Overview of floating offshore wind
Main(e) International Consulting has published the 11th update of its floating offshore foundations overview.
The new report, which does not receive any funding from third parties, is available as a PDF for free. The press release states that the report has been completely redesigned because of its growing audience. Each project is described on a single page, and all of the information is in the public domain.
The report does not, however, rank or otherwise assess floating foundation projects, but merely provides an overview of them around the world. Because companies provide different types of information, the details provided differ from one project to the next. Most importantly, the report translates a lot of information not easily available in English up to now, including projects from Japan. Main(e) International Consulting's Annette Bossler says that all questions pertaining to specific projects should be directed to the companies behind them.
The idea of floating platforms is indeed drawing ever greater attention. An article yesterday in the Financial Times explains that interest in the technology in Japan, where land is scarce, grew after the meltdown in Fukushima.

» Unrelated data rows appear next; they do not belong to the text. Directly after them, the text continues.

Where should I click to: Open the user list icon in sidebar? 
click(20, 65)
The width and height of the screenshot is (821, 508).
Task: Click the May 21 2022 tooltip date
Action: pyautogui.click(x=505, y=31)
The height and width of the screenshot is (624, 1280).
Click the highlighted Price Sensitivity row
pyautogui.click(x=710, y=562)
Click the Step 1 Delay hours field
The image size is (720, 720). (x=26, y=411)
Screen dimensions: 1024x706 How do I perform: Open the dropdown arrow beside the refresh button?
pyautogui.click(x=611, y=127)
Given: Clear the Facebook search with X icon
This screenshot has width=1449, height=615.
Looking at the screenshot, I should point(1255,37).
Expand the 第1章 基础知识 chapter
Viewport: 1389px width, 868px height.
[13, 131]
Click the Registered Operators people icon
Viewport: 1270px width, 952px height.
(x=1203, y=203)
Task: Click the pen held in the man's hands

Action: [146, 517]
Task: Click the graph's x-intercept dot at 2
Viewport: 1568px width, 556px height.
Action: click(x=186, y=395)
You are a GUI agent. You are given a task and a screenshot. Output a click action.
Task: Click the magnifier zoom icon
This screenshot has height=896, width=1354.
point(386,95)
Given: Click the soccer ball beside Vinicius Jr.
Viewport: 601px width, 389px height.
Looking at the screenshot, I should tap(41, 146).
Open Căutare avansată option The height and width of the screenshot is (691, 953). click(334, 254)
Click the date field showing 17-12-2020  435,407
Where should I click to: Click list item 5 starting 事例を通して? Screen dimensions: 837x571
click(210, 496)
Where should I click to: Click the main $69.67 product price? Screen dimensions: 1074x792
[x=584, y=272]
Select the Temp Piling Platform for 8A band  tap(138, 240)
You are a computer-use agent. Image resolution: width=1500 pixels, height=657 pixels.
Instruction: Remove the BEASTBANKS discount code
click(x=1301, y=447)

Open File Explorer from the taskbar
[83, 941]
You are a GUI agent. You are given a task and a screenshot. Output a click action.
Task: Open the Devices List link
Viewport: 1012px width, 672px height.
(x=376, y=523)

One professor has now received roughly 160 million dollars worth of startup funding to test a few turbines in the Fukushima area starting in 2013. If the trials go well, the project could grow to 150 floating wind turbines with a total capacity of one gigawatt by the end of this decade.
Although offshore wind power is considerably more expensive than onshore wind (roughly twice as expensive as a rule of thumb), the wind is more constant offshore, so power production is more reliable, as recent offshore projects in Germany have shown. And with land being so expensive in Japan, the price may indeed be relative. (Craig Morris)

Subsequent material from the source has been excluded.